Wu, C.-T., et al (2009). The Temporal Interplay between Conscious and Unconscious Perceptual Streams. Curr. Biol. DOI: 10.1016/j.cub.2009.10.017.

10 thoughts on “The illusion of time: Perceiving the effect before the cause

  1. Crazy! I find that when the yellow dots disappear, and I notice it, that my eyes seem to re-scan (I can feel it!) and they pop back up. The harder I try to concentrate on the blinking green dot, the longer the yellow disappear for. But it’s hard!
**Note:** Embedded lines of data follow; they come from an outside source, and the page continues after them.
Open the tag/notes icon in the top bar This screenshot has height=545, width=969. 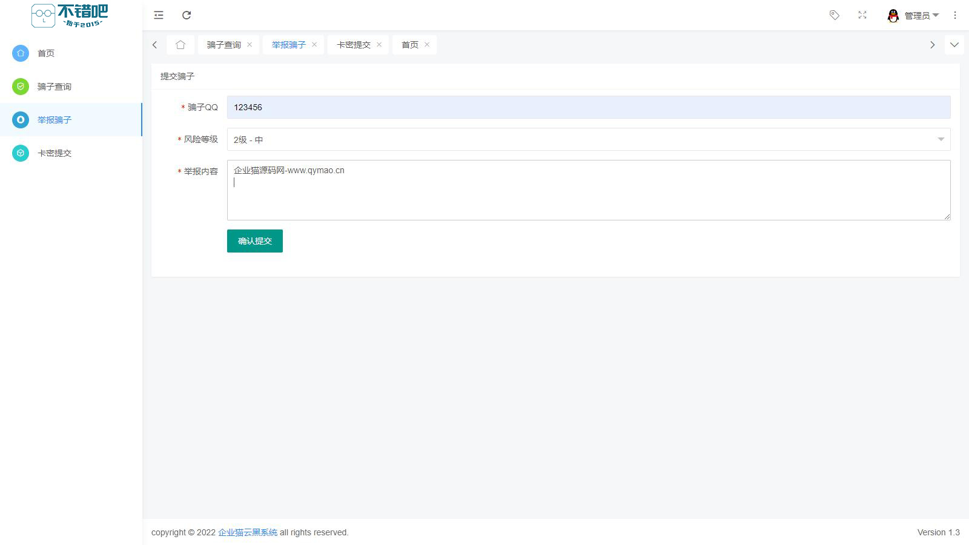coord(835,15)
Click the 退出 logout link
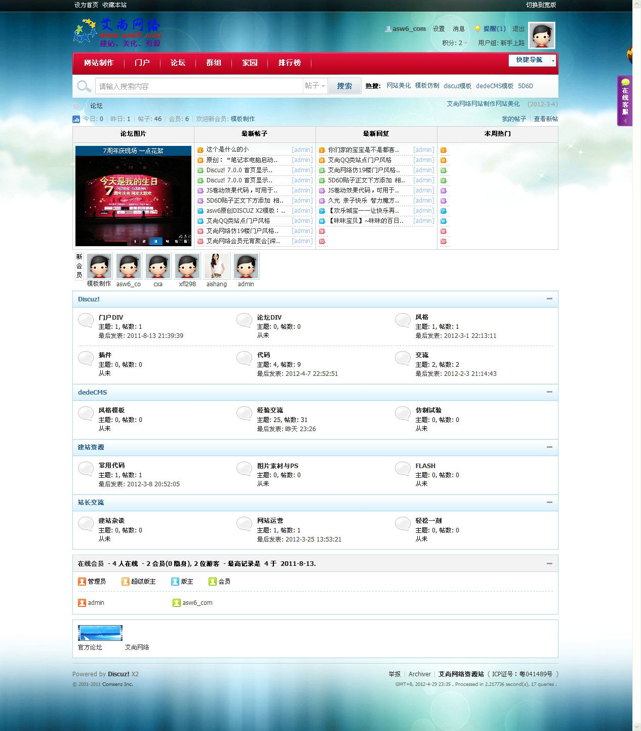The image size is (641, 731). click(x=518, y=29)
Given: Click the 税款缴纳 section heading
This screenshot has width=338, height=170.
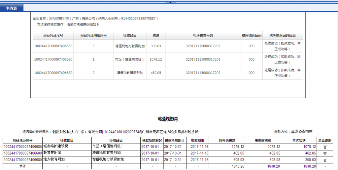Looking at the screenshot, I should click(x=168, y=119).
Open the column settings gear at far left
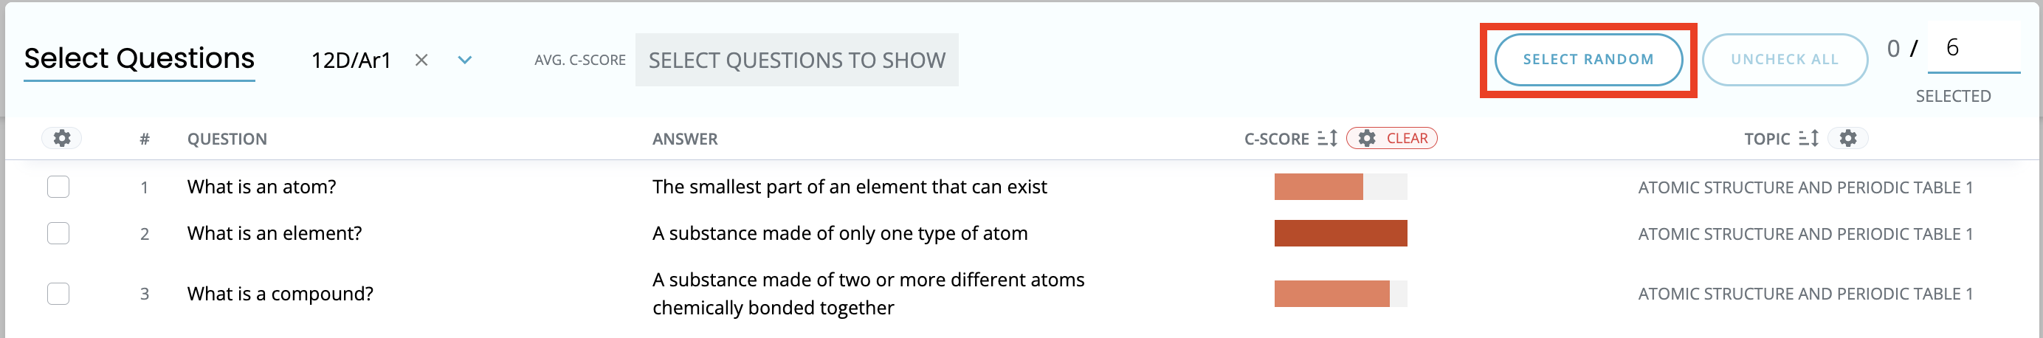 tap(62, 138)
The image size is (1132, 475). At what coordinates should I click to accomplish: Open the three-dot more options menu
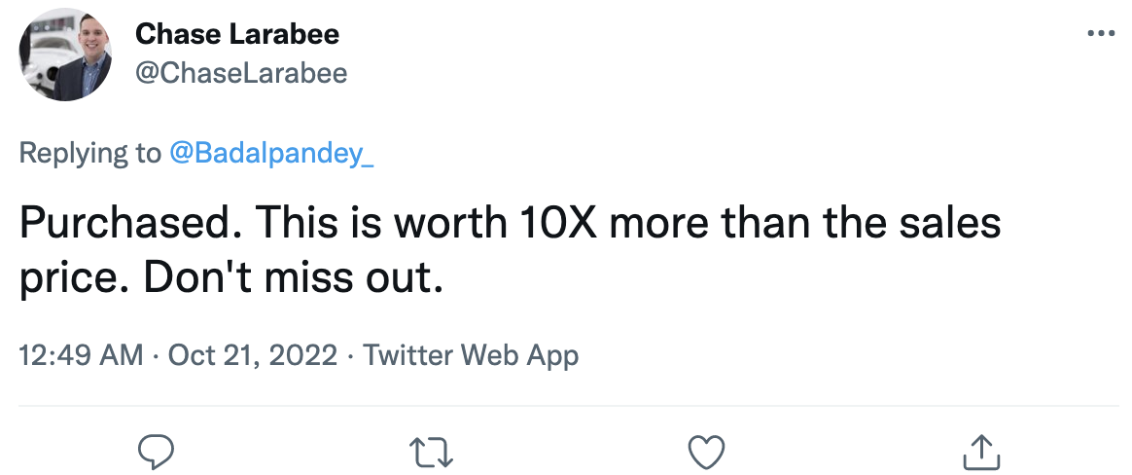[1100, 34]
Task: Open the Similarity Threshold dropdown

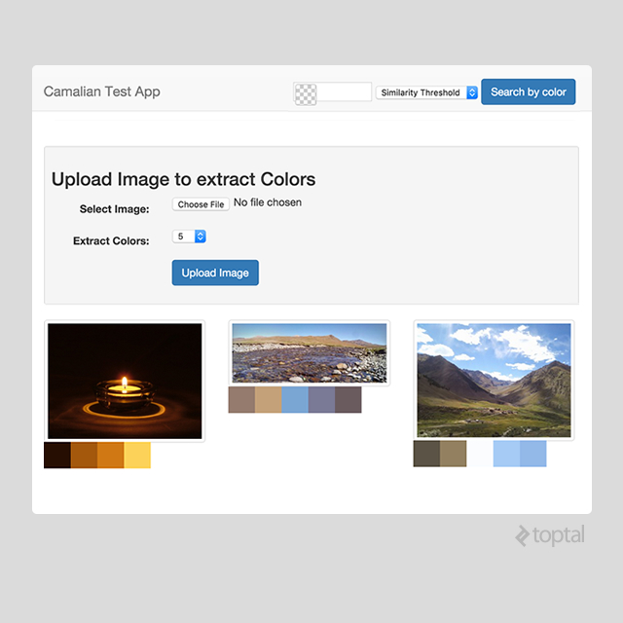Action: click(x=426, y=92)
  2. Sounds like perceptual frame-snapping.
    I have seen wheel spokes appear to reverse rotation when they get aroune 10 rpm – in broad daylight – not stroboscopic.

  3. Fascinating.
    (This may be a naive idea of what’s going on, or maybe it’s just rephrasing what you’ve said in other terms. If so, then apologies.) But surely the illusion in the first video must involve a story featuring at least two things. a) We know that there are fewer color receptors at the periphery of the eye (which would explain why the illusion is more effective when you’re closer to the picture and the picture is enlarged). b) The receptors are color-sensitive, so perhaps the perception of yellow is “crowded out” by the blue background.
    (Granted, that wouldn’t be enough of a story, because we also need to explain why movement matters. I guess then memory must play a role, perhaps in the way you so clearly explained later in the post.)
    Leading up to my question: would the same effect happen if the background matrix were a different color?

  4. Here’s a very interesting 44 min. talk by Prof. Meister from Harvard that he gave at the place where I work a few days back on the subject of visual perception and some amazing stuff that the neurons in the retina do.
    Unfortunately the demos are not visible due to the way the talk was recorded.

  5. “In the remaining trials, the ring should have been perceived to reappear before the dot was flashed. However, the participants reported seeing the ring before the dot in around 90% of trials.”
    Doesn’t this mean they saw what was predicted 90% of the time, in contradiction to your conclusion:
    “Evidently, the perceived time sequence of events had been reversed – the participants reported seeing the cause (the dot) after the effect (the reappearance of the ring).”

  6. I’ve been aware of this for some years now, and this article gave me a name for it. I believe this phenomenon can account for some motor vehicle accidents, where a driver fails to see a significant object along his way due to distraction of other moving objects in his visual field, or due to flashing lights along the road. The giant LED movie screens now being erected along major highways may thus have some unfortunate consequences for the traveling public.